Série d'exercices:
• A. D'après le texte sur les algorithmes et les trottinettes, quel sujet, hormis les trottinettes, suscite l'agitation, et à juste titre ?
• B. Rédigez la suite du texte sur les algorithmes et les trottinettes en partant de sa dernière phrase.

Extrait choisi:
Les algorithmes sont des trottinettes comme les autres

AUTEUR DE LA PUBLICATION

 

On ne parle que de cela ! Quand on ne s’agite pas à juste titre sur les résultats des dernières élections européennes, on se bouscule pour ajouter un mot de plus au débat sur les trottinettes. « Elles nous polluent ! », « Elles nous envahissent ! », « Elles se garent n’importe où ! ». Ces phrases nombreuses laisseraient penser que la trottinette est un être autonome qui agirait de son propre chef. Ce schéma n’est pas sans rappeler le discours assourdissant et obscurant sur les algorithmes : « Les algorithmes sont sexistes et racistes ! » « Les algorithmes nous observent ! » ou encore « Les algorithmes sont puissants ! ». À l’instar des trottinettes, l’algorithme serait seul à agir. Étrange coïncidence qui permet en réalité de souligner une forme de déresponsabilisation des êtres humains face à certaines erreurs. Cela peut sembler drôle, mais tout compte fait les algorithmes sont des trottinettes comme les autres !

Extraits de données:

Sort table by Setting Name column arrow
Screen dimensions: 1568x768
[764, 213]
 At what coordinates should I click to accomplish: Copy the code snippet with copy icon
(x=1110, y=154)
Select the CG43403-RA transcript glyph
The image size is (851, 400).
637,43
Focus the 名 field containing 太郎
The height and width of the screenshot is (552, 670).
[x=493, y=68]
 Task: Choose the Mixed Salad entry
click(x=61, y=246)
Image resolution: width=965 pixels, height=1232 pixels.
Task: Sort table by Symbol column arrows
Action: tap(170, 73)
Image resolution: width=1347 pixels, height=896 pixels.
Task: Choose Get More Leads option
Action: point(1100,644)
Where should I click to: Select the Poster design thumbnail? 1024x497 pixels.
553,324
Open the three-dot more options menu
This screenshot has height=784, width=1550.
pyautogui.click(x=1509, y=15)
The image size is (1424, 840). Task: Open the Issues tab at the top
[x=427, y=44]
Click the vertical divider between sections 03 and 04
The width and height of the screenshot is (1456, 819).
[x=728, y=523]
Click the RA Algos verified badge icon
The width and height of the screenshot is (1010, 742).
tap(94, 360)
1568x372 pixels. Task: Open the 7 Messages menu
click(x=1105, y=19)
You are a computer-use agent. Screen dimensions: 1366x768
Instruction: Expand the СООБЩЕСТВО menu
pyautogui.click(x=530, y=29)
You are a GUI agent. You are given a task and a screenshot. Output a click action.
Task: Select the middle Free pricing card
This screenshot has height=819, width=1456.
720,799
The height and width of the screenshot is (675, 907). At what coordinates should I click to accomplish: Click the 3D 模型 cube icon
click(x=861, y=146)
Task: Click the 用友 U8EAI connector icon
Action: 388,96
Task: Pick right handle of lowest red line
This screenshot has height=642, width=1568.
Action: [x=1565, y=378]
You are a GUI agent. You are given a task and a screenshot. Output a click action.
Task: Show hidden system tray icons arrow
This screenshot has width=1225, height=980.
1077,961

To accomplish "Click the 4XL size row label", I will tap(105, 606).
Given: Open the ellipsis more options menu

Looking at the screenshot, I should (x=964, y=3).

Corrigé par exercice:
• A. Les résultats des dernières élections européennes.

• B.
On ne le dira jamais assez, les trottinettes ne roulent pas toutes seules, elles sont conçues, construites et utilisées par des humains. Leur accorder une mise en accusation permanente ne fait que déplacer maladroitement le cœur du débat qui doit au contraire se recentrer sur les conducteurs de ces deux roues. Les trottinettes ne sont pas le problème, mais bien leurs utilisateurs. Même si la comparaison avec les algorithmes est osée, elle vaut la peine d’être faite, car les origines du phénomène sont les mêmes : notre désengagement face aux responsabilités. Nous accusons avec audace les algorithmes de chaque erreur générée par la machine, allant jusqu’à attribuer des caractéristiques anthropomorphiques fortes à ces amas d’opérations logiques. En décembre 2018, certains médias ont même prétendu que les machines devenaient folles, à la suite d’un incident dans une usine chinoise où un employé a été empalé accidentellement avec des clous par un robot buggé.

À quelques pas d’un massacre intellectuel

Les algorithmes sont conçus par des humains. Les critères algorithmiques, les conditions ou encore les hypothèses, sont explicitement définis par les concepteurs de ces outils. Dans le cas du machine learning, même si les critères restent implicites, la donnée sur laquelle les algorithmes apprennent est souvent explicitement choisie par les créateurs. Certains utilisateurs ont également des comportements malveillants avec ces outils comme la manipulation d’opinion par l’usage ingénieux, mais machiavélique, des réseaux sociaux. Même si une certaine méconnaissance du fonctionnement des algorithmes peut expliquer cette vision déformée sur leur prétendue culpabilité, le cas des trottinettes justifie à lui seul l’existence d’une cause supplémentaire. Après tout, nous savons pertinemment comment ces trottinettes fonctionnent, il suffit de regarder autour de soi, et pourtant nous évoquons les trottinettes comme le premier coupable. Mais alors comment expliquer un tel raisonnement ? Difficile à dire, mais la réponse est certainement aussi dans les sciences cognitives et pas seulement dans les mathématiques !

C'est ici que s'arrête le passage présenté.